The literature search strategy identified 2339 article titles. A title search reduced this to 150 articles and a review of the abstracts of these papers led to retrieval of 47 articles for a full-text review. A further seven articles were identified from the reference lists of the 47 full articles that were reviewed and six other documents from grey literature sources were selected for review. Two researchers reviewed the sixty items selected for full-text review (RD and JB). Following this review, fifty-seven were excluded for the following reasons: forty-four of the articles excluded at the full text stage were focused on service based indicators, seven reported on indicators that had been described by the previous systematic review and six were of a descriptive nature and not focused on specific indicators (Figure 1). This process led to three articles being identified for inclusion in the review4,6,7.

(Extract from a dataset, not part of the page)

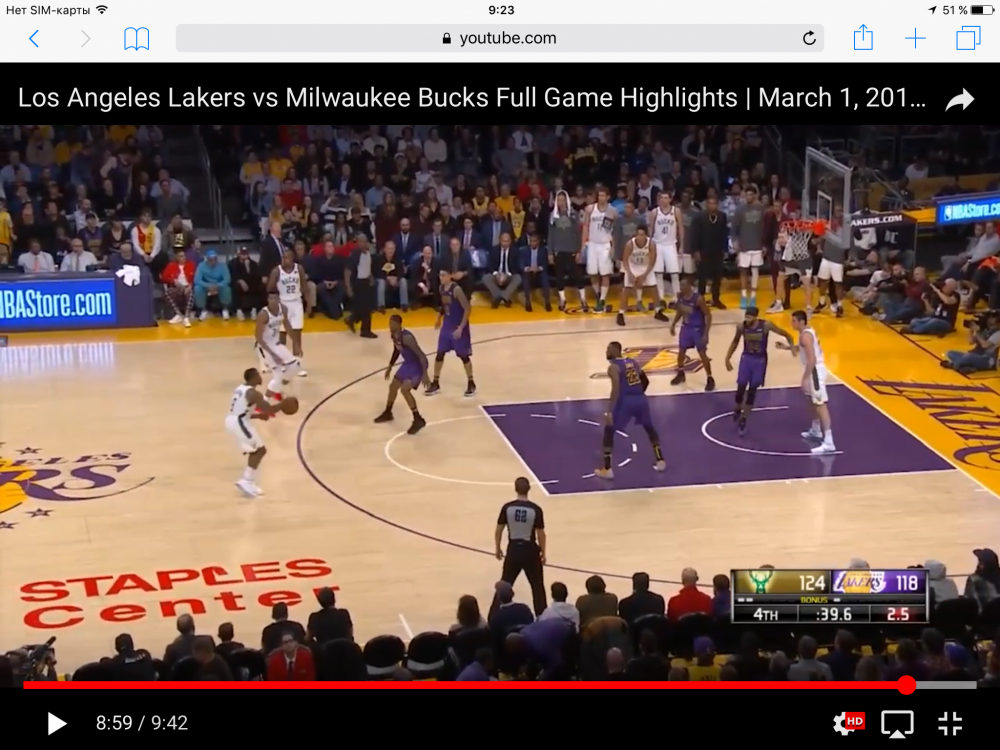Open a new tab with the plus icon
The height and width of the screenshot is (750, 1000).
point(915,39)
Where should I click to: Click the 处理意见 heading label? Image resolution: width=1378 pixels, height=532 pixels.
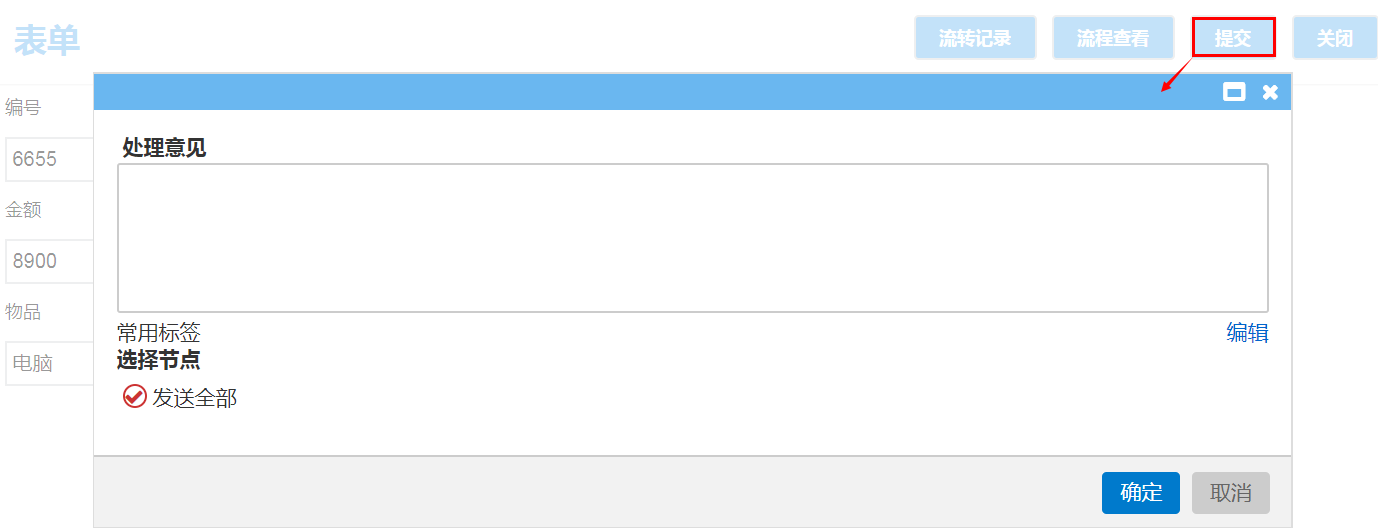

The three articles included in the final review yielded four novel indicators that had not been presented in the previous systematic review. These were: patient reported experience of whole episodes of emergency and urgent care4; mortality rates among inter-hospital transfer patients6; inter-hospital transfer times6; and time from decision to admit to transfer to an appropriate inpatient bed7. The combination of these new indicators with those that had been identified in the previous systematic review produced 42 unique indicators for review by the consensus development group. In total, 17 indicators had a median score on the Likert scale of agreement of greater than 7 following the consensus meeting (see Supplementary File 4). Table 1 presents the median, mean and range of rankings for these 17 indicators that were produced by the second online survey.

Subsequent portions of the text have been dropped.